- [What the task asks]:
Below is the data. Give it again, complete and exact.

- [Material for the task]:
^^^^^^^^^^^^^^^^

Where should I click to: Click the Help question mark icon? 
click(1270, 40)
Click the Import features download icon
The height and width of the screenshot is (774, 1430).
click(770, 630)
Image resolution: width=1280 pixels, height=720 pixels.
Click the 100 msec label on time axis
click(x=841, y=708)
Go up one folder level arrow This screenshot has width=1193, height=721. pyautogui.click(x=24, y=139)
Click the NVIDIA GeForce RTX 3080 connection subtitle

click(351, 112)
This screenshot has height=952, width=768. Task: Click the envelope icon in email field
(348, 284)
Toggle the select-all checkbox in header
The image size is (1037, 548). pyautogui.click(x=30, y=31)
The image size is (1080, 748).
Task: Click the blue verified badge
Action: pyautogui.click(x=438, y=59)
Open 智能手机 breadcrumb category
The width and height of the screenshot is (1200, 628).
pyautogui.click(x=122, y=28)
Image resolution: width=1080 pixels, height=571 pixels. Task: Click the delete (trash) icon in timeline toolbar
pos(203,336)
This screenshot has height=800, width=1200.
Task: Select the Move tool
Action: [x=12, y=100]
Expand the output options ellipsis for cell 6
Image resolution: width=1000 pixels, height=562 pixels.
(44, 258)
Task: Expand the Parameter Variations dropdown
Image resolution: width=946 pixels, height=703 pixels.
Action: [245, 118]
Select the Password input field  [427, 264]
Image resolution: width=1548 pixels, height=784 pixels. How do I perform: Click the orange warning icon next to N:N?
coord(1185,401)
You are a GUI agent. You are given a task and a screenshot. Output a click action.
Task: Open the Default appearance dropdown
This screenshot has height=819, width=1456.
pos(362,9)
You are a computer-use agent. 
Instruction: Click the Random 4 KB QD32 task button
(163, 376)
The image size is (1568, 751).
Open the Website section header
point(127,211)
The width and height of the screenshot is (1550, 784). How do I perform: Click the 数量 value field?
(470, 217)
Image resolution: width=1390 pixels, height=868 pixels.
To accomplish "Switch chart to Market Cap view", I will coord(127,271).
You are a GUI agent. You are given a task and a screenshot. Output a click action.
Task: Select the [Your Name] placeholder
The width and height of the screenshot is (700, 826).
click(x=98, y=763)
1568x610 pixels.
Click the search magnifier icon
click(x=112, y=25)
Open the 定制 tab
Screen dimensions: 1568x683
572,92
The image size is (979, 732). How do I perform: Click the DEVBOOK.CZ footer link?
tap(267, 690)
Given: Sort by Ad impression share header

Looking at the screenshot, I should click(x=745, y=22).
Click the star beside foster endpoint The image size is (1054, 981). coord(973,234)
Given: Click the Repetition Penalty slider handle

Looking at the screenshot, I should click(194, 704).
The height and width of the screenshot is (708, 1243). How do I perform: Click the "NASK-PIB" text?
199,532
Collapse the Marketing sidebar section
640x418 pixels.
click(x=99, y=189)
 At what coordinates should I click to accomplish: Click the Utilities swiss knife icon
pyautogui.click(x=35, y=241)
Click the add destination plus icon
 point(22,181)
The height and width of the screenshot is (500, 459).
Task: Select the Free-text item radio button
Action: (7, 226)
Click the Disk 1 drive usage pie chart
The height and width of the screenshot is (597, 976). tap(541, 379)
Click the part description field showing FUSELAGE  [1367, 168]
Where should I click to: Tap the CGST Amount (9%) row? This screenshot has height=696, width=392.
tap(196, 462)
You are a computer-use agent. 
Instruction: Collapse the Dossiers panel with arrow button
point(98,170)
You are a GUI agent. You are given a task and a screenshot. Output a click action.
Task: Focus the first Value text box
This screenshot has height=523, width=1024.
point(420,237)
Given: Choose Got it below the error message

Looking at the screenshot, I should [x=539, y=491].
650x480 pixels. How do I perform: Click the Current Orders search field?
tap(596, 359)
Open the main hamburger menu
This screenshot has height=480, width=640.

^^^^^^^^^^^^^^^^

- [Result]:
Where should I click to: Click the Help question mark icon? 
click(1270, 40)
Click the Import features download icon
The height and width of the screenshot is (774, 1430).
click(770, 630)
Image resolution: width=1280 pixels, height=720 pixels.
Click the 100 msec label on time axis
click(x=841, y=708)
Go up one folder level arrow This screenshot has width=1193, height=721. pyautogui.click(x=24, y=139)
Click the NVIDIA GeForce RTX 3080 connection subtitle

click(351, 112)
This screenshot has height=952, width=768. Task: Click the envelope icon in email field
(348, 284)
Toggle the select-all checkbox in header
The image size is (1037, 548). pyautogui.click(x=30, y=31)
The image size is (1080, 748).
Task: Click the blue verified badge
Action: pyautogui.click(x=438, y=59)
Open 智能手机 breadcrumb category
The width and height of the screenshot is (1200, 628).
pyautogui.click(x=122, y=28)
Image resolution: width=1080 pixels, height=571 pixels. Task: Click the delete (trash) icon in timeline toolbar
pos(203,336)
This screenshot has height=800, width=1200.
Task: Select the Move tool
Action: [x=12, y=100]
Expand the output options ellipsis for cell 6
Image resolution: width=1000 pixels, height=562 pixels.
(44, 258)
Task: Expand the Parameter Variations dropdown
Image resolution: width=946 pixels, height=703 pixels.
Action: [245, 118]
Select the Password input field  [427, 264]
Image resolution: width=1548 pixels, height=784 pixels. How do I perform: Click the orange warning icon next to N:N?
coord(1185,401)
You are a GUI agent. You are given a task and a screenshot. Output a click action.
Task: Open the Default appearance dropdown
This screenshot has height=819, width=1456.
pos(362,9)
You are a computer-use agent. 
Instruction: Click the Random 4 KB QD32 task button
(163, 376)
The image size is (1568, 751).
Open the Website section header
point(127,211)
The width and height of the screenshot is (1550, 784). How do I perform: Click the 数量 value field?
(470, 217)
Image resolution: width=1390 pixels, height=868 pixels.
To accomplish "Switch chart to Market Cap view", I will coord(127,271).
You are a GUI agent. You are given a task and a screenshot. Output a click action.
Task: Select the [Your Name] placeholder
The width and height of the screenshot is (700, 826).
click(x=98, y=763)
1568x610 pixels.
Click the search magnifier icon
click(x=112, y=25)
Open the 定制 tab
Screen dimensions: 1568x683
572,92
The image size is (979, 732). How do I perform: Click the DEVBOOK.CZ footer link?
tap(267, 690)
Given: Sort by Ad impression share header

Looking at the screenshot, I should click(x=745, y=22).
Click the star beside foster endpoint The image size is (1054, 981). coord(973,234)
Given: Click the Repetition Penalty slider handle

Looking at the screenshot, I should click(194, 704).
The height and width of the screenshot is (708, 1243). How do I perform: Click the "NASK-PIB" text?
199,532
Collapse the Marketing sidebar section
640x418 pixels.
click(x=99, y=189)
 At what coordinates should I click to accomplish: Click the Utilities swiss knife icon
pyautogui.click(x=35, y=241)
Click the add destination plus icon
 point(22,181)
The height and width of the screenshot is (500, 459).
Task: Select the Free-text item radio button
Action: (7, 226)
Click the Disk 1 drive usage pie chart
The height and width of the screenshot is (597, 976). tap(541, 379)
Click the part description field showing FUSELAGE  [1367, 168]
Where should I click to: Tap the CGST Amount (9%) row? This screenshot has height=696, width=392.
tap(196, 462)
You are a computer-use agent. 
Instruction: Collapse the Dossiers panel with arrow button
point(98,170)
You are a GUI agent. You are given a task and a screenshot. Output a click action.
Task: Focus the first Value text box
This screenshot has height=523, width=1024.
point(420,237)
Given: Choose Got it below the error message

Looking at the screenshot, I should [x=539, y=491].
650x480 pixels. How do I perform: Click the Current Orders search field?
tap(596, 359)
Open the main hamburger menu
This screenshot has height=480, width=640.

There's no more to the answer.